Excerpted passage –
Post-incident review

Yesterday I discovered that I had leaked 3,638 email addresses by uploading them to a public GitHub repository.

Here's what happened, how it happened, what I did about it, and what I'm doing to make sure it can't happen again.

TL;DR

This post will be long, so here's the essential stuff if that's all you care about.

Yesterday morning (2026-03-03 06:00 -- all times in this post are UTC) I was alerted by email and private message that someone's unique email address, that they had only ever used on my services, had received a phishing email purporting to be from PayPal.

There's only one way for this to be possible: it meant that I had allowed the address to be stolen. I acknowledged this with a blog post at 06:46, requesting that people let me know if they were affected.

Through the day I received, or could infer from my own data, 17 addresses that either did, or did not, receive the phishing email.

Analysis of these 17 data points led me to the realisation that I had uploaded a folder full of text files containing email addresses to a public GitHub repository. This made them visible to anyone who cared to go looking. I confirmed this theory at 18:00 and immediately made the repository private. I acknowledged this with a blog post at 18:18.

The first upload of 1,650 addresses occurred on 2024-10-08. Further updates were uploaded through 2025. The final number of addresses in the repository was 3,638. Because I don't know when the data was scraped from GitHub, I can't be sure which of those addresses was harvested. My assumption must be that they all were.

I am deeply sorry. I strive every day to be an exemplar of 'the good Internet'. In this instance, I have failed you quite miserably.

How to determine if your address was leaked

Immediately after this post has been published I will email the 3,638 addresses that were leaked.

From: Johnny 'Decimal' Noble <hello@johnnydecimal.com>
At: around 2026-03-04 18:00 UTC
Subject: Important: your email address was exposed [D25.14.44]

If you receive this email then your address was leaked.

Recorded information –

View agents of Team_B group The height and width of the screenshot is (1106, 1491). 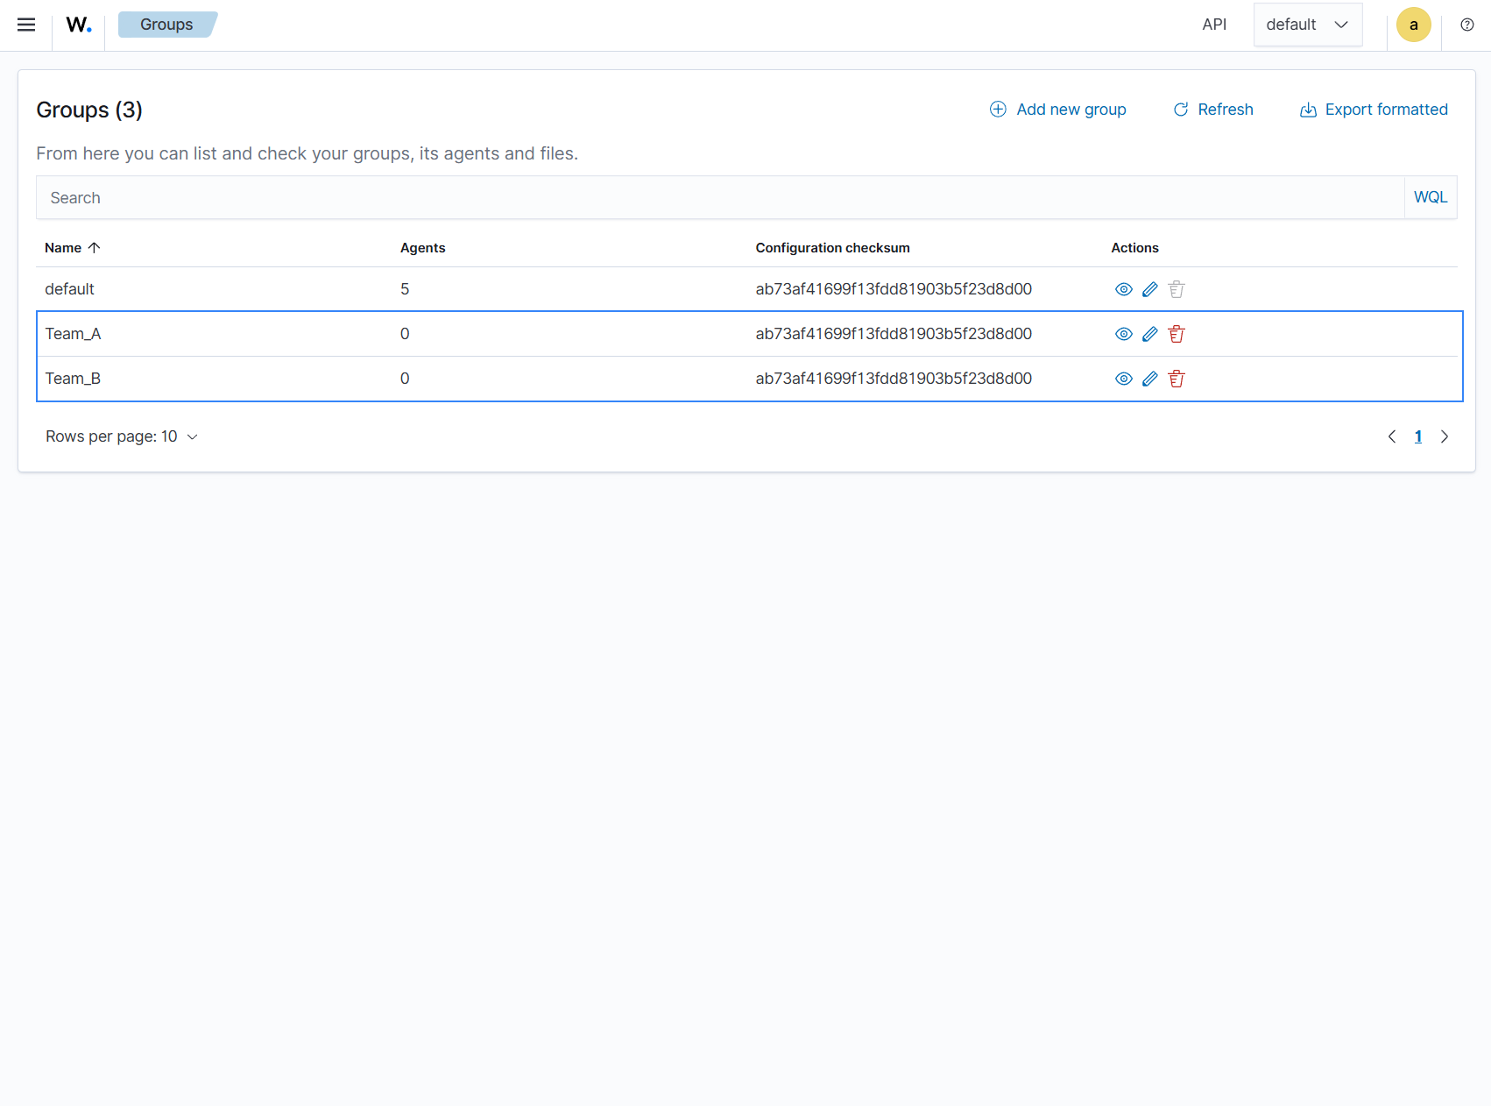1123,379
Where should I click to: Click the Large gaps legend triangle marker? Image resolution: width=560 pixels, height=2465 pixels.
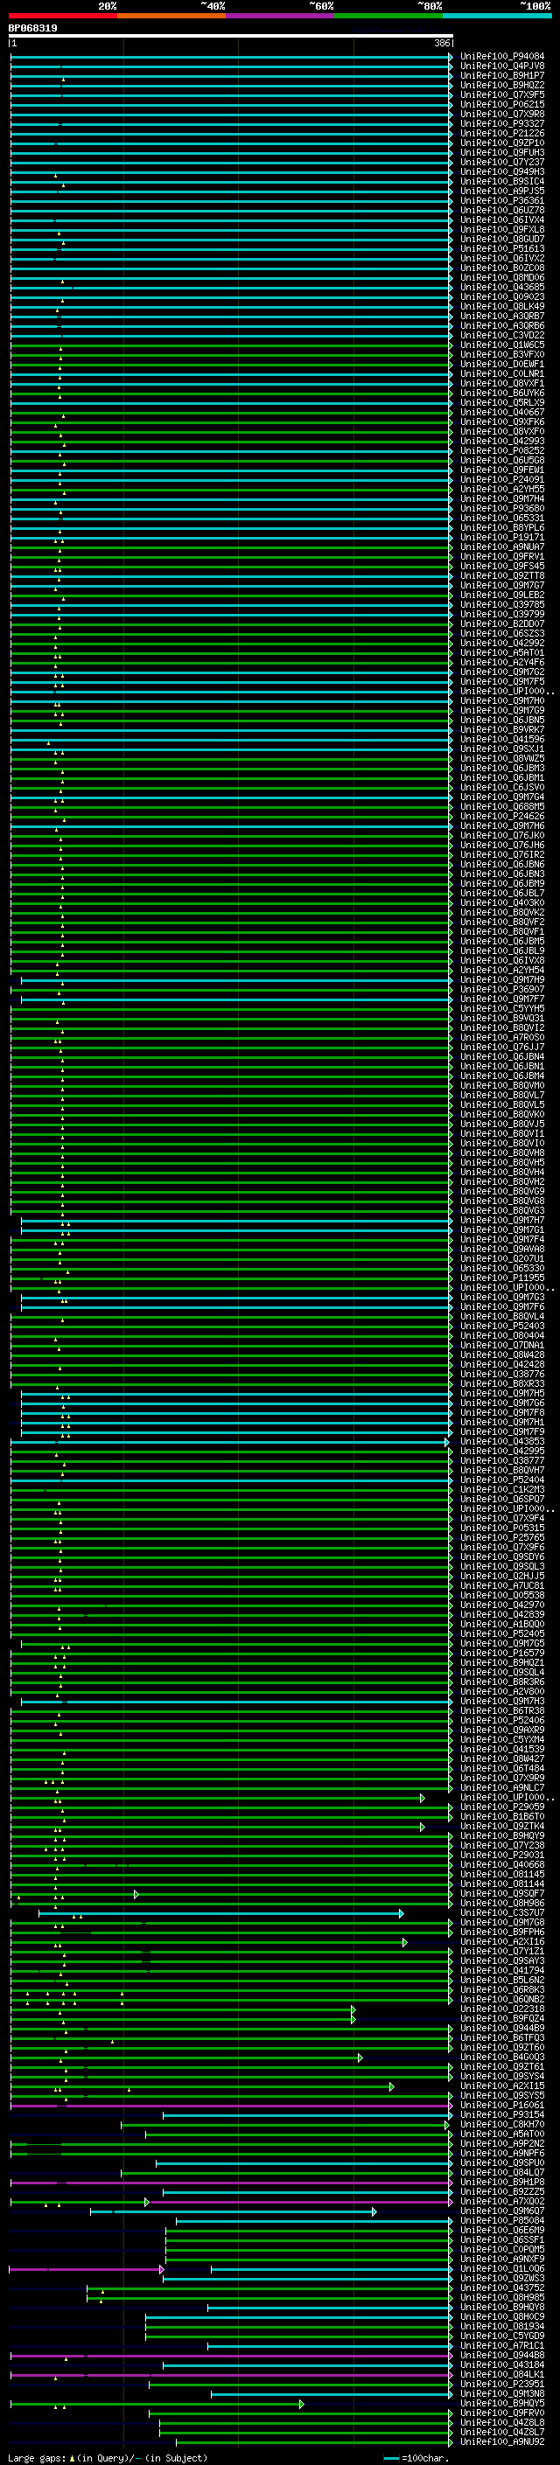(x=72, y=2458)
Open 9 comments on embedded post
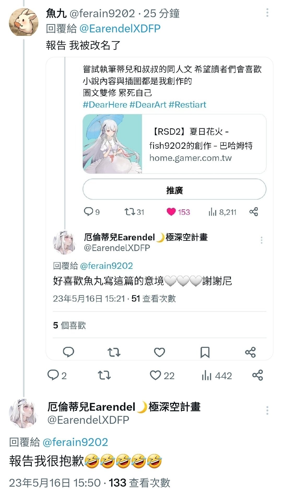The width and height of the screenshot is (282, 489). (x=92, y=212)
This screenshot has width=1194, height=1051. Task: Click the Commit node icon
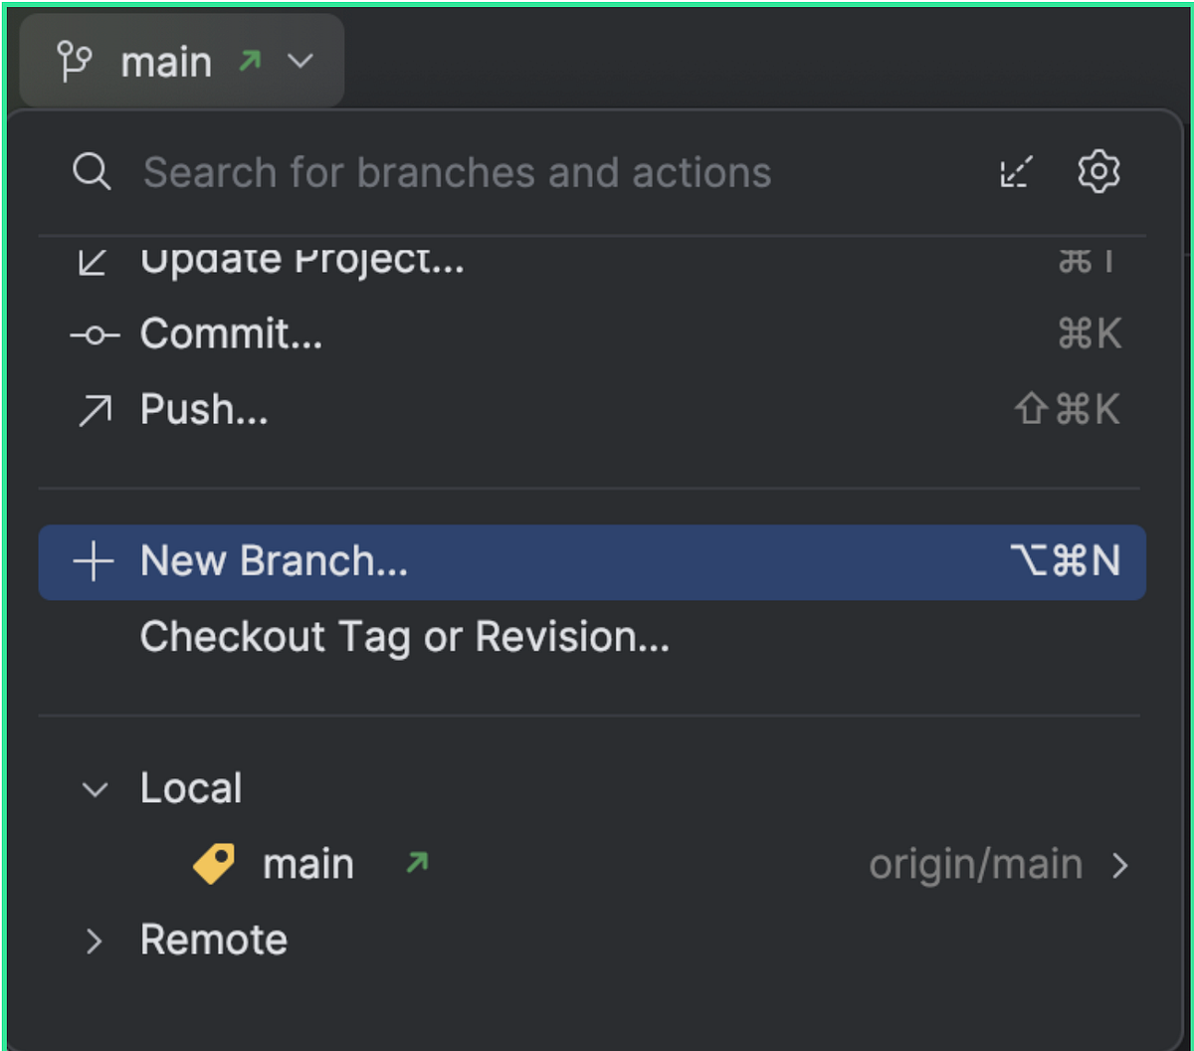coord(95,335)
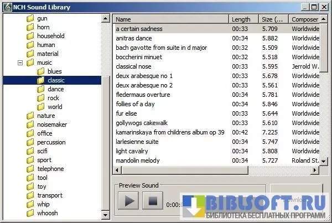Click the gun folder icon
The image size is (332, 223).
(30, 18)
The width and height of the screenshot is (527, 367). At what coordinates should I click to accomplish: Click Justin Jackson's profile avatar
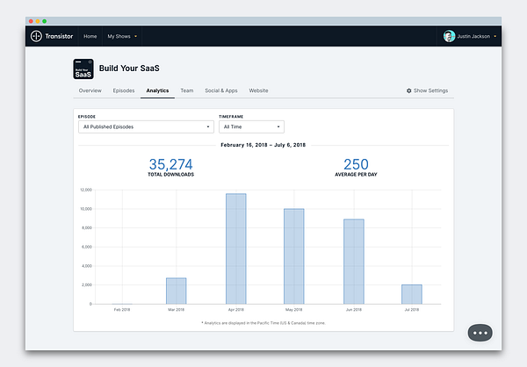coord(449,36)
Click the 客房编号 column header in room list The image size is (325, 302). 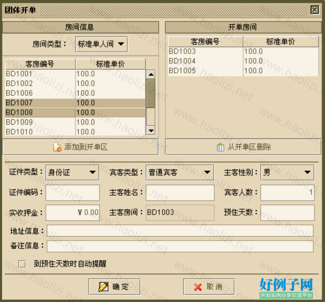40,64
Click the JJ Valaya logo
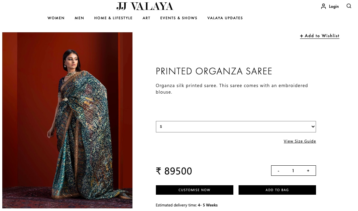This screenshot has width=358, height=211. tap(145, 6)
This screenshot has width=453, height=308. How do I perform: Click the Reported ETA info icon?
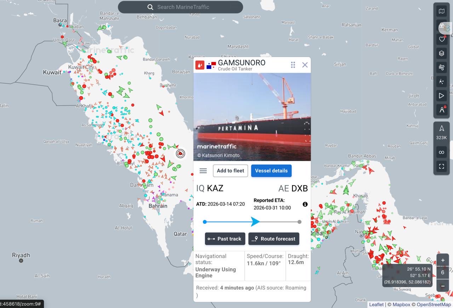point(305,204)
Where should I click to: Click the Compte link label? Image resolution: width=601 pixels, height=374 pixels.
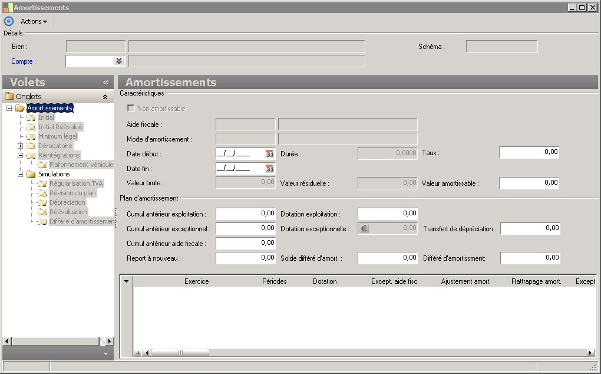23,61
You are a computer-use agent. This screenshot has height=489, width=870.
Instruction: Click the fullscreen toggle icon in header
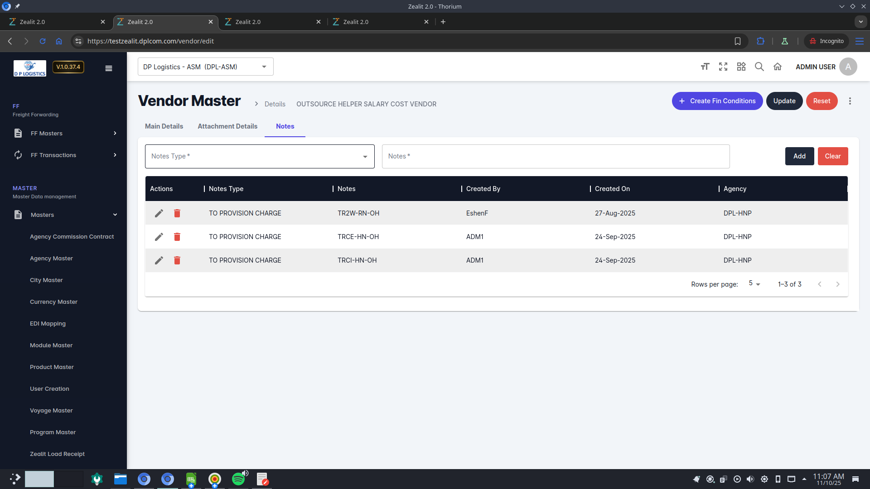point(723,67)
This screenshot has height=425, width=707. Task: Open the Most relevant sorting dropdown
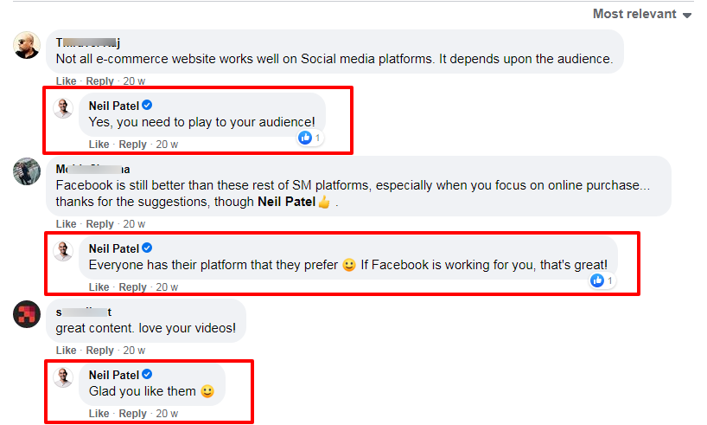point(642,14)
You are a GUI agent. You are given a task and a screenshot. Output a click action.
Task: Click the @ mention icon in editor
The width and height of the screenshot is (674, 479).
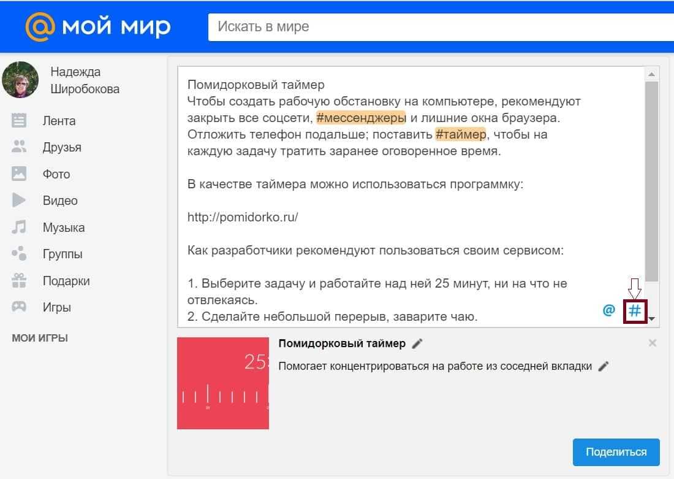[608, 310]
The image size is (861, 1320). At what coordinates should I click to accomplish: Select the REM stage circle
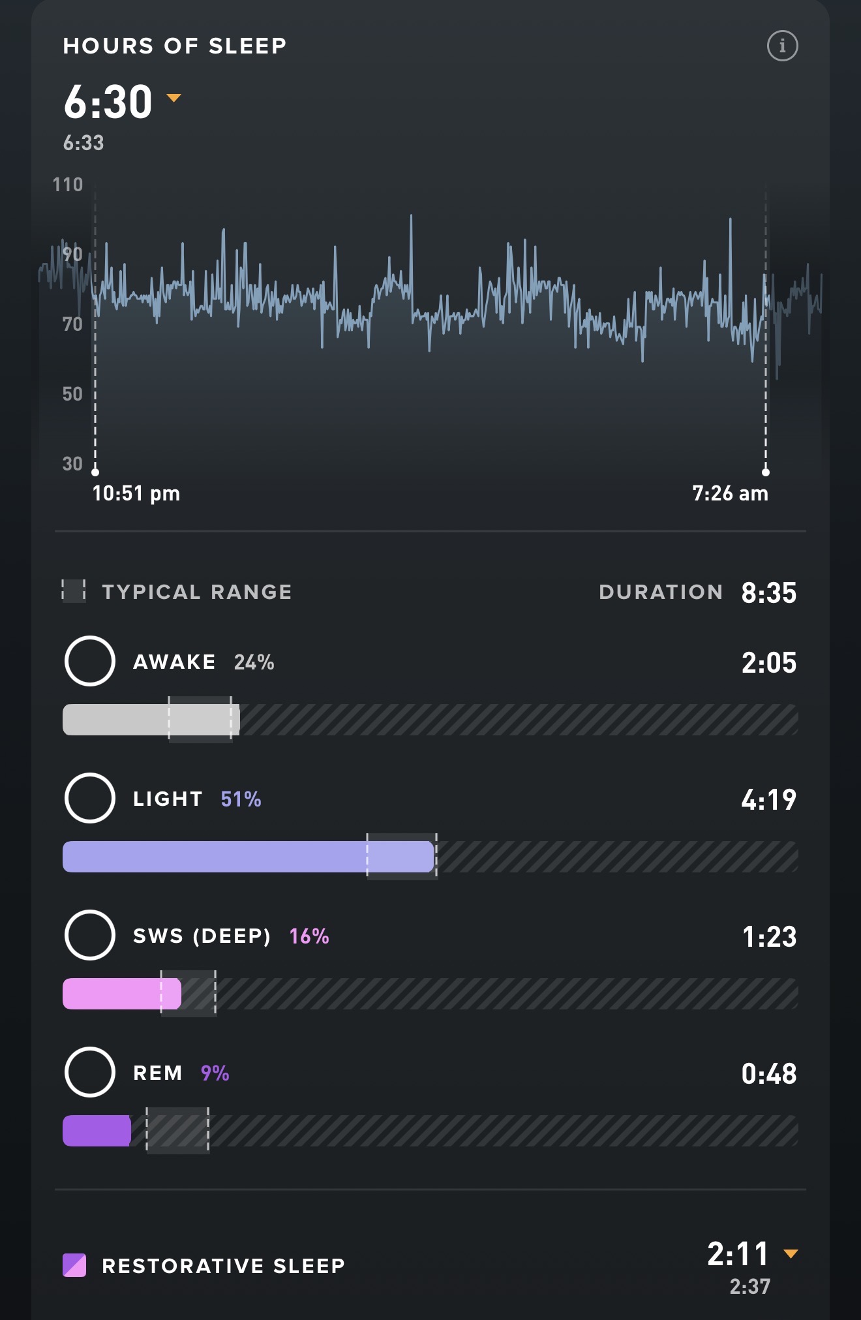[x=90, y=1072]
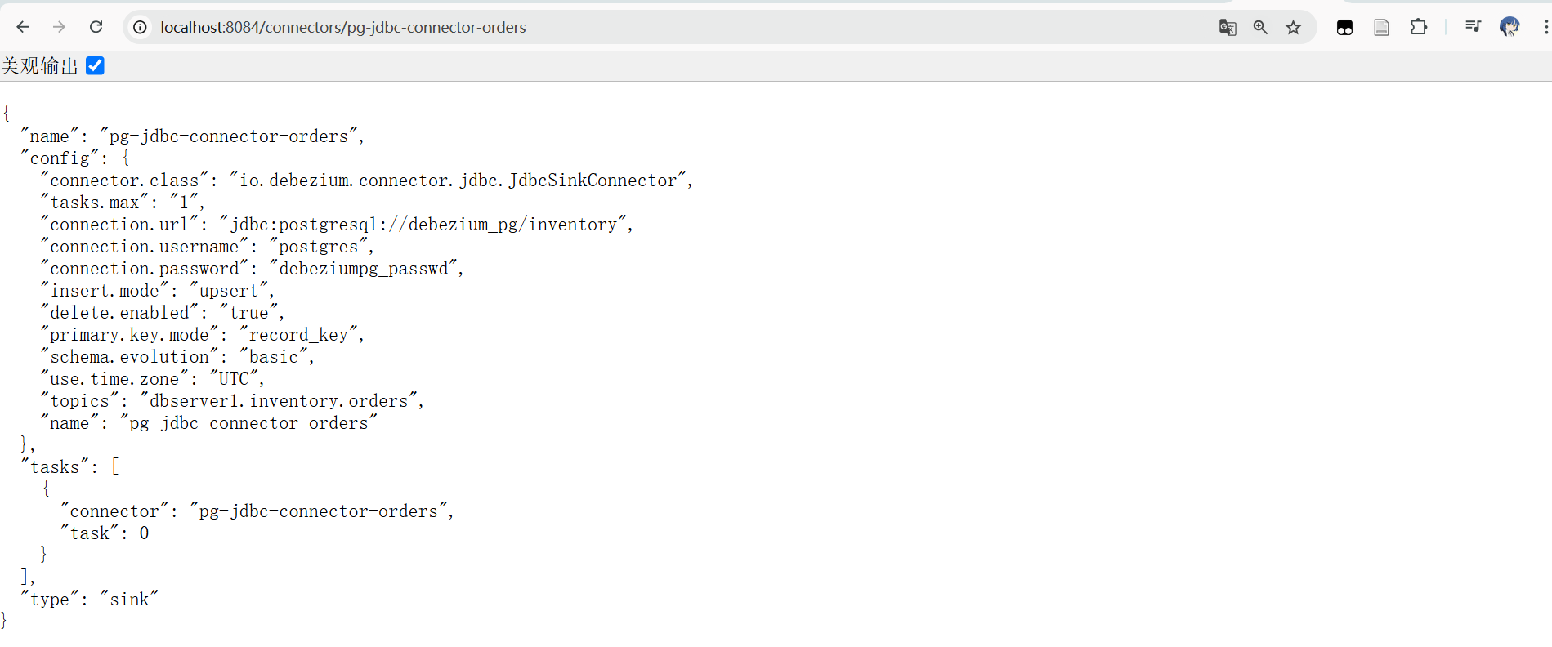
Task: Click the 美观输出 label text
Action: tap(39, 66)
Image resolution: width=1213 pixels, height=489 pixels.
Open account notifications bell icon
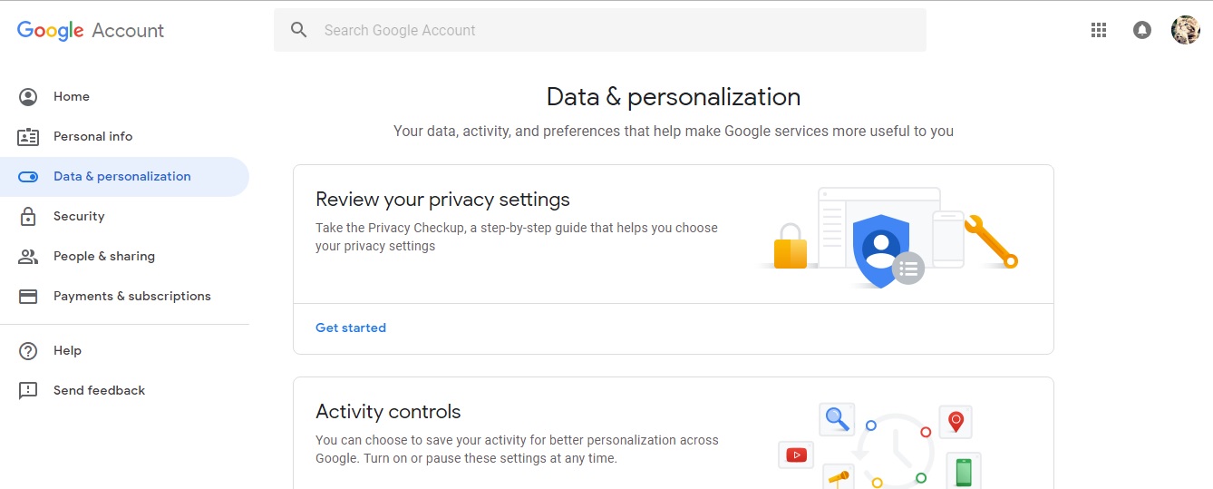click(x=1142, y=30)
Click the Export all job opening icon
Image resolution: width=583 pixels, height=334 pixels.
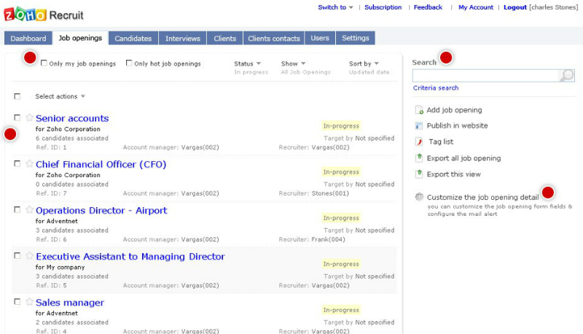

Exercise –
In the post-incident review, how many addresses were in the first upload to the repository, and on what date did it happen?

Answer to this task –
1,650 addresses, on 2024-10-08.